Copy every line of the records below word for word, leaving out the pictures.

%%

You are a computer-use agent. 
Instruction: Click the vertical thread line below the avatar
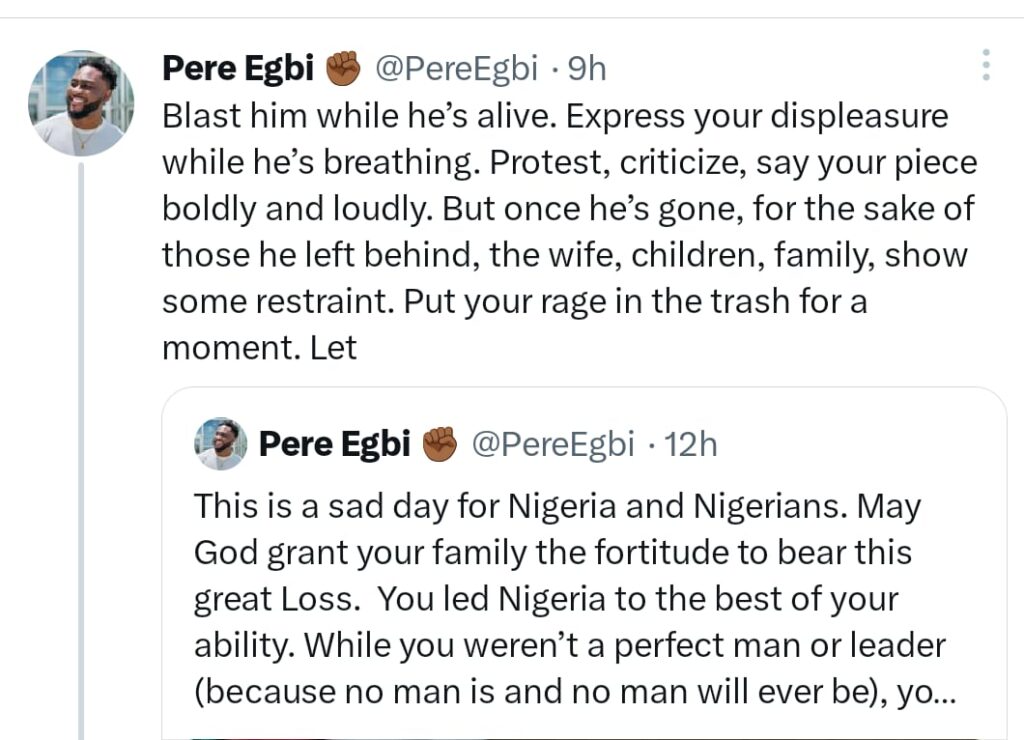click(81, 450)
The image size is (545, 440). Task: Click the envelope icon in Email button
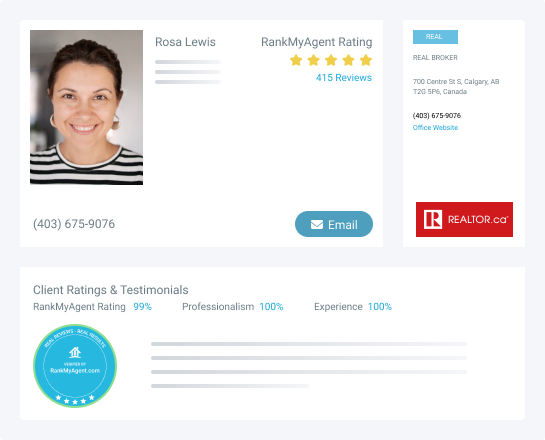[x=317, y=225]
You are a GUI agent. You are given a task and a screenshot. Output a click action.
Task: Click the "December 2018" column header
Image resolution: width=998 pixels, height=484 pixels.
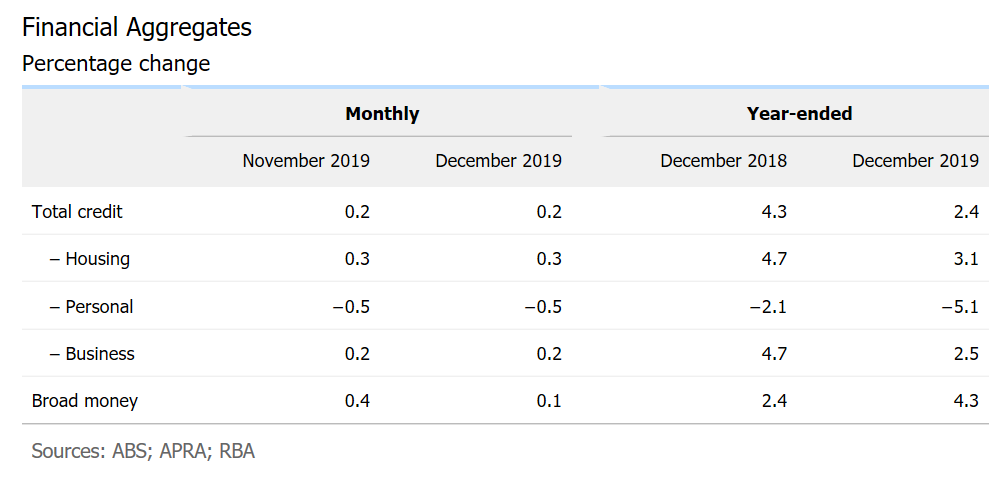[723, 161]
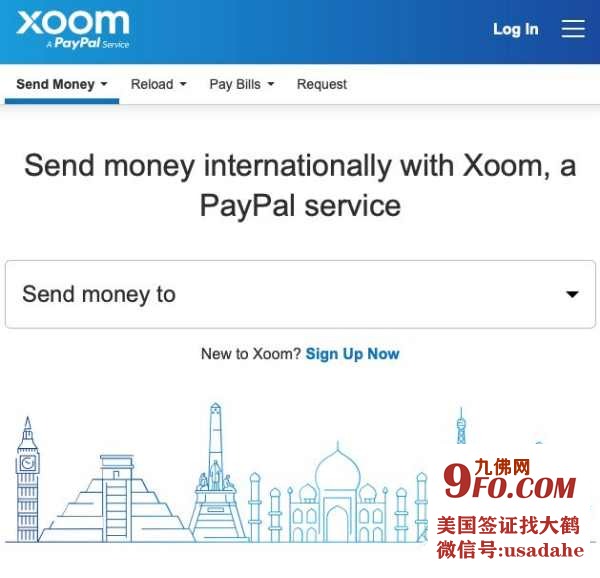600x578 pixels.
Task: Click the Log In link
Action: 515,29
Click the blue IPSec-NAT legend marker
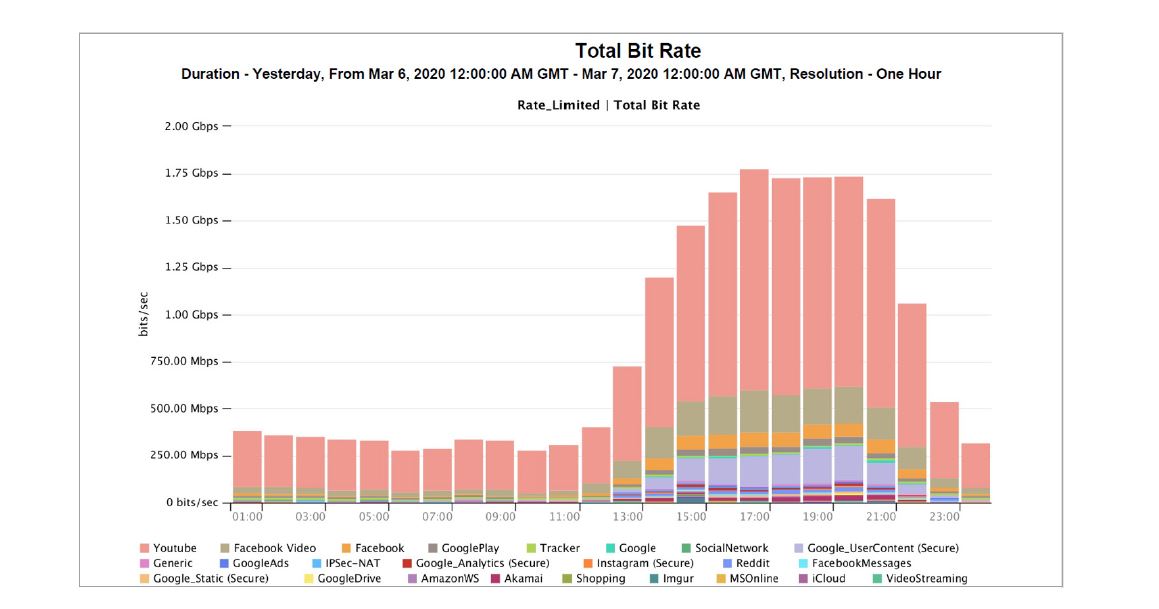The height and width of the screenshot is (609, 1159). 317,563
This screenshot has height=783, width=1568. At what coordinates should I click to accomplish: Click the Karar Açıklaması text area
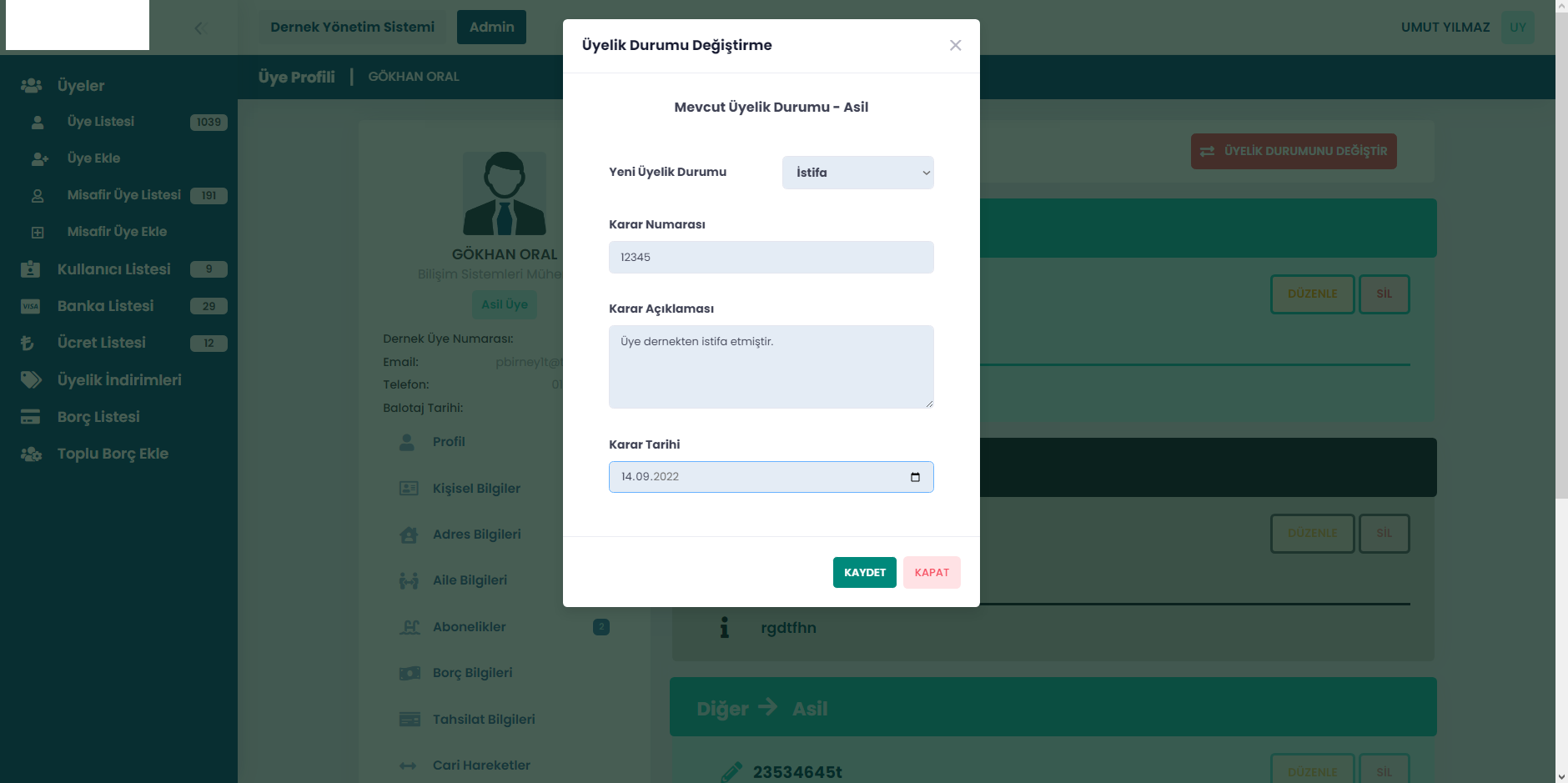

%%

■ Task result
You are a computer-use agent. 
Instruction: Click the vertical thread line below the avatar
click(81, 450)
The image size is (545, 440). Task: Click the envelope icon in Email button
[x=317, y=225]
You are a GUI agent. You are given a task and a screenshot. Output a click action.
Task: Click the "December 2018" column header
Image resolution: width=998 pixels, height=484 pixels.
[723, 161]
600x578 pixels.
Task: Click the Log In link
Action: 515,29
Click the blue IPSec-NAT legend marker
The height and width of the screenshot is (609, 1159). 317,563
This screenshot has height=783, width=1568. At what coordinates should I click to accomplish: Click the Karar Açıklaması text area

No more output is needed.